Pese a su aire desvalido, Jackie fue una señora incluso en los momentos más difíciles. En su fatídico 1963, por ejemplo, también cuando tuvo que lidiar con la pérdida de un bebé de dos días. Ese mismo año, y para superar el trance, su hermana Lee le propuso hacer un crucero con Aristóteles Onassis. De poco sirvió que Kennedy le dijese que no era recomendable tal visibilidad con un extranjero que tenía problemas con la justicia norteamericana. Rebelde e independiente, acabó haciendo lo que le dio la gana, sin sospechar que ese millonario sería su esposo años más tarde. En noviembre del 63, meses después de aquella trifulca de pareja, tuvo lugar el infame asesinato en Dallas que la marcó para siempre. Durante cinco años, y hasta que se casó con Onassis el 20 de octubre del 68, tendría que llevar a cuestas la etiqueta de viuda oficial de América.

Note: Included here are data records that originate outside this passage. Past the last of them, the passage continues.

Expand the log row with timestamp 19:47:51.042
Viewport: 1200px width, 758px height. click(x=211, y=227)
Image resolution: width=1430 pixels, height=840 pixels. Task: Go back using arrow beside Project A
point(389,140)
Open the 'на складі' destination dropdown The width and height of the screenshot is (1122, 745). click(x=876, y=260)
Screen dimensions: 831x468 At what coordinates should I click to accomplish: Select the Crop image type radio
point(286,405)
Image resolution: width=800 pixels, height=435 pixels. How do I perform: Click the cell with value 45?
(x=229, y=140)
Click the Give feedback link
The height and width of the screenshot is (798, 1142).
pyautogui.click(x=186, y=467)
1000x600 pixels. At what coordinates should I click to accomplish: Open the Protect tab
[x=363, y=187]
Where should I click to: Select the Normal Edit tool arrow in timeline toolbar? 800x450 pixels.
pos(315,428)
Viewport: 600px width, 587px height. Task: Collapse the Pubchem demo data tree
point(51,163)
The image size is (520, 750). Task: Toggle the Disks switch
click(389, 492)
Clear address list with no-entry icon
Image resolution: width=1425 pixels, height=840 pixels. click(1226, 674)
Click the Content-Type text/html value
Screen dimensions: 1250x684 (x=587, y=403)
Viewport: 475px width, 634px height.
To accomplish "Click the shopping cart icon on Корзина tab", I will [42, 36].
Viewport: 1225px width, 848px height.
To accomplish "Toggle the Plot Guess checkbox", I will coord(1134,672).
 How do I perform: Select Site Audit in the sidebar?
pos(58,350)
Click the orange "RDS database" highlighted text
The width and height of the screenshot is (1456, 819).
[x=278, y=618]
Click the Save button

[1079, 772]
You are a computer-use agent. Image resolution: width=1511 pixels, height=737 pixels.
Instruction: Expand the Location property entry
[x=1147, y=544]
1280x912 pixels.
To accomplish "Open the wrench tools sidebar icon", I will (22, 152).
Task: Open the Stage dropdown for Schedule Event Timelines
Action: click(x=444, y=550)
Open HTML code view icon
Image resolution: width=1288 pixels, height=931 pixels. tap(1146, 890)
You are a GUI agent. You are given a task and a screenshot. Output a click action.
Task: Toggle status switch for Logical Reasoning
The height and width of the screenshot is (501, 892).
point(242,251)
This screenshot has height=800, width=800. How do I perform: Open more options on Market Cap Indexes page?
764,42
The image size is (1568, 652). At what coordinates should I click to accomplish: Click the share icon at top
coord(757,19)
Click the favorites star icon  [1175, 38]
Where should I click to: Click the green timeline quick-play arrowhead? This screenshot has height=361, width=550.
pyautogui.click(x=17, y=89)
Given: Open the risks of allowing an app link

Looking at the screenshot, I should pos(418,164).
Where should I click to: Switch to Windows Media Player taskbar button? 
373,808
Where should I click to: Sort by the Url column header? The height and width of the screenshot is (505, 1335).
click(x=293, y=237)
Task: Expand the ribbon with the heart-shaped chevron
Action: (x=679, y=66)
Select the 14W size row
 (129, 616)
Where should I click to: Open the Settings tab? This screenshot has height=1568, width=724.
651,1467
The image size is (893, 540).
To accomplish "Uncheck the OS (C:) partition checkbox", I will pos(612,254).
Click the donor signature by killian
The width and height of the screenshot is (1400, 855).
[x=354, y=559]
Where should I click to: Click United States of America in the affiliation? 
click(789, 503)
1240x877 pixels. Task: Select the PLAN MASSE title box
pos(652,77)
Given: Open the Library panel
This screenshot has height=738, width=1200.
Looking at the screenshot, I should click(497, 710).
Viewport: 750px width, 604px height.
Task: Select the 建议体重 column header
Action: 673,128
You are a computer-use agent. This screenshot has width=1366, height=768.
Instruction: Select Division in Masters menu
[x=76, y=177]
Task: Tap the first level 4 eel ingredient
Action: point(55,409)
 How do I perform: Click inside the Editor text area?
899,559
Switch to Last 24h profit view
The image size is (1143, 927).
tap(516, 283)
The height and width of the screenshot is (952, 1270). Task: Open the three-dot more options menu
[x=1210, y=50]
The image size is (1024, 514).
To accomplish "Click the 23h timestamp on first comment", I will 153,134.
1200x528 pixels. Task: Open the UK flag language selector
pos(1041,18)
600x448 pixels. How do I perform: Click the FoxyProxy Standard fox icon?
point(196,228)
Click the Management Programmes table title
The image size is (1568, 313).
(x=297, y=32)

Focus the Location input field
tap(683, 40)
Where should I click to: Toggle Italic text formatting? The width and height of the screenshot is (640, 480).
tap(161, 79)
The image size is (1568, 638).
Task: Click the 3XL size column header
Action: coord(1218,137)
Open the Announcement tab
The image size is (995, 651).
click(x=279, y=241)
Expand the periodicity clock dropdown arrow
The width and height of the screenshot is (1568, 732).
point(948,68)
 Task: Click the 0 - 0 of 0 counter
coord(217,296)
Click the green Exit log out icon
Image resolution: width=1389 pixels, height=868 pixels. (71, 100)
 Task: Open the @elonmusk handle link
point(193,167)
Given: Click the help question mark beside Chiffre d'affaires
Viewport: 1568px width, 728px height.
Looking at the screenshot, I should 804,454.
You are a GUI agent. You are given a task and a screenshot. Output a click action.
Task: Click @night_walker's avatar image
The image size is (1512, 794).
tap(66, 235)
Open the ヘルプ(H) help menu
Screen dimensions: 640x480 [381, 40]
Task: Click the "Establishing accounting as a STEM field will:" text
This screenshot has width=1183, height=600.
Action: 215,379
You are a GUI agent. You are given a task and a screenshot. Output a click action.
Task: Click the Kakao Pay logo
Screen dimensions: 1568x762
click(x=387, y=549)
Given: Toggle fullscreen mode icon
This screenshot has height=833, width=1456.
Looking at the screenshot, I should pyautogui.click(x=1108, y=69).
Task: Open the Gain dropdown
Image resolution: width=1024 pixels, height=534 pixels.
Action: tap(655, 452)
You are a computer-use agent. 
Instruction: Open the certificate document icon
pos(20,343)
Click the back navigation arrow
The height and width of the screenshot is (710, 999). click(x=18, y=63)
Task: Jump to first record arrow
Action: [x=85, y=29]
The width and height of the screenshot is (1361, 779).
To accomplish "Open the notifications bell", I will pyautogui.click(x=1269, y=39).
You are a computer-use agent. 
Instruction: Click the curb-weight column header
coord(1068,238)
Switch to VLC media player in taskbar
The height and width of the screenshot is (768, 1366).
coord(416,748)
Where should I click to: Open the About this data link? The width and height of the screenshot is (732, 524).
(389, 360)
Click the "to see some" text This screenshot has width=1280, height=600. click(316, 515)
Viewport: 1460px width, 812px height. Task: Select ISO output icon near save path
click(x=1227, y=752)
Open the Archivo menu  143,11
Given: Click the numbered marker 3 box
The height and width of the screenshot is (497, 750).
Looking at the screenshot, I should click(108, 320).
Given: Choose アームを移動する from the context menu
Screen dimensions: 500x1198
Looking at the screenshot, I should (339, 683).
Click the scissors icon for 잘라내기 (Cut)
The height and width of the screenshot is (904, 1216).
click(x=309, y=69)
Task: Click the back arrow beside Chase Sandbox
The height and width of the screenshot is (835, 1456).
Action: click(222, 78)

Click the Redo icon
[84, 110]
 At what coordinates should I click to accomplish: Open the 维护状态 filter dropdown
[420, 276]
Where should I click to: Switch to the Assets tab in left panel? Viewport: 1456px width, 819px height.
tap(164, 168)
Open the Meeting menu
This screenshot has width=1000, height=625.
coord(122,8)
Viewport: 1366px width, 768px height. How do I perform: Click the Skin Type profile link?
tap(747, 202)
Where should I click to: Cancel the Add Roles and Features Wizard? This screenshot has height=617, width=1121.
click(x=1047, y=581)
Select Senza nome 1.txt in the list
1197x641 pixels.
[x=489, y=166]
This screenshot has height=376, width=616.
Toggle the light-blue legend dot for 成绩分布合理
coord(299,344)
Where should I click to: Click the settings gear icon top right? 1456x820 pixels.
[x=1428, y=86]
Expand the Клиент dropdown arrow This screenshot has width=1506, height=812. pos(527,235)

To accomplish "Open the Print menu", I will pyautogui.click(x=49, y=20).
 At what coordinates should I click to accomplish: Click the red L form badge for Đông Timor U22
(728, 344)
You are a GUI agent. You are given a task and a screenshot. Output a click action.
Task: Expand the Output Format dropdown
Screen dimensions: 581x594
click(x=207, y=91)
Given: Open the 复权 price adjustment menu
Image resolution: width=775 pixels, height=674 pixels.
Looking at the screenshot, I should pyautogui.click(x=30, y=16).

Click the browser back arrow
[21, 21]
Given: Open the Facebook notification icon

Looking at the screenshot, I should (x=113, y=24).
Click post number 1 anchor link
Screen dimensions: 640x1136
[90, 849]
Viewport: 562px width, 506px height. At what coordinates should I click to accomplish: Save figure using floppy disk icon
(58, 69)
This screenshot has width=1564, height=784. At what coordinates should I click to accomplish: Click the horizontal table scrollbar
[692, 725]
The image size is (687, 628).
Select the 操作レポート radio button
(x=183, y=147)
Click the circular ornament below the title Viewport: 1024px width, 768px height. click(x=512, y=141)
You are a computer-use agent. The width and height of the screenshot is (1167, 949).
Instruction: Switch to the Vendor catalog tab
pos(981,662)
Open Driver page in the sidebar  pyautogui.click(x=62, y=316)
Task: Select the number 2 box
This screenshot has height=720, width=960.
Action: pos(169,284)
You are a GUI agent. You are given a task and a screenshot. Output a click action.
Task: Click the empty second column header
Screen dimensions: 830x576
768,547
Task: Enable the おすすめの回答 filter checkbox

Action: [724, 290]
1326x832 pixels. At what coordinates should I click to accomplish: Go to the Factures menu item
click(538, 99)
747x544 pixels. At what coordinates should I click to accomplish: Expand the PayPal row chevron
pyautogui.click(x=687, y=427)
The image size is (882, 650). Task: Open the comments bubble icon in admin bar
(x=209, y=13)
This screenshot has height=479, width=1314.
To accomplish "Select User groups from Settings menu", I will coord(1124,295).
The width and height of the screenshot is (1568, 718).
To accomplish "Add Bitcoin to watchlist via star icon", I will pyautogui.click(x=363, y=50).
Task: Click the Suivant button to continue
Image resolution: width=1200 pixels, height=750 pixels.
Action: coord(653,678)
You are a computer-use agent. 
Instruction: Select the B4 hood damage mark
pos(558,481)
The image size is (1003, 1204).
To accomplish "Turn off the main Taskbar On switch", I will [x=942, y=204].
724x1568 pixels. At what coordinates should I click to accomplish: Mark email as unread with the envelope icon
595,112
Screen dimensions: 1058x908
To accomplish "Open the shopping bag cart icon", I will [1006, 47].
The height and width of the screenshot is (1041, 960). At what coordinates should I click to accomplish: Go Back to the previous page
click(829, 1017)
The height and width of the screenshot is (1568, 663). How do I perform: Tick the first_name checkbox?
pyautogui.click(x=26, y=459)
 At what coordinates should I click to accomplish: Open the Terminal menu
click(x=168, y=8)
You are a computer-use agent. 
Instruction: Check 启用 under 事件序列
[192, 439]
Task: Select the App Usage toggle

Al multimillonario le bastaron un par de años para darse cuenta de que Jackie le salía muy cara. Sus compras de artículos de lujo eran habituales y Onassis seguía demasiado enamorado de María Callas como para permitirlo. Comenzaron a tramitar el divorcio en 1975, pero el destino quiso que él muriese durante ese año, sin completar el proceso de separación. Jackie se llevó una cuantiosa herencia que hizo que la hija de Onassis, Christina, se convirtiese en su más aguerrida enemiga. A ella poco le importó. En los 90, los médicos le diagnosticaron un linfoma que acabó con su vida el 19 de mayo de 1994. Su funeral fue retransmitido por todas las cadenas de Estados Unidos. De haber podido verlo, seguramente habría elegido el mejor vestido para impactar a la prensa. Pese a todo, siempre existió en ella una dicotomía entre su presencia pública y la necesidad de proteger su intimidad.
Más de dos décadas después de su muerte, se la podría considerar la primera dama estadounidense de carácter feminista. Algunas de las perlas que dejó por el camino así lo demuestran: "Lo que es triste para las mujeres de mi generación es que se suponía que no debían trabajar si tenían familias. ¿Qué iban a hacer cuando los niños crecieran: ver las gotas de lluvia que bajaban por el cristal de la ventana?"
Truman Capote dijo de ella que era “ingenua y astuta a la vez”. Cuando el 22 de noviembre de 1963 el presidente John Fitzgerald Kennedy fue asesinado en Dallas, Jackie, su esposa, se convirtió en la absoluta e inesperada protagonista del panorama político internacional. La icónica primera dama iba al lado de su marido en el coche en el que recibió un disparo; estaba en el lugar desde donde saltaron pedazos de la cabeza del presidente. La poco agradable escena fue narrada por la propia Jackie, tiempo después, ante la comisión Warren, encargada de investigar el asesinato. Según esa misma comisión, ella no habría podido ver tal imagen, ya que su posición no le permitía ver la cabeza de su esposo al menos hasta un segundo después de que recibiera el disparo, y ella se apresuró a subirse a la parte trasera del vehículo. Dicen que lo hizo para recoger el pedazo de cráneo de Kennedy.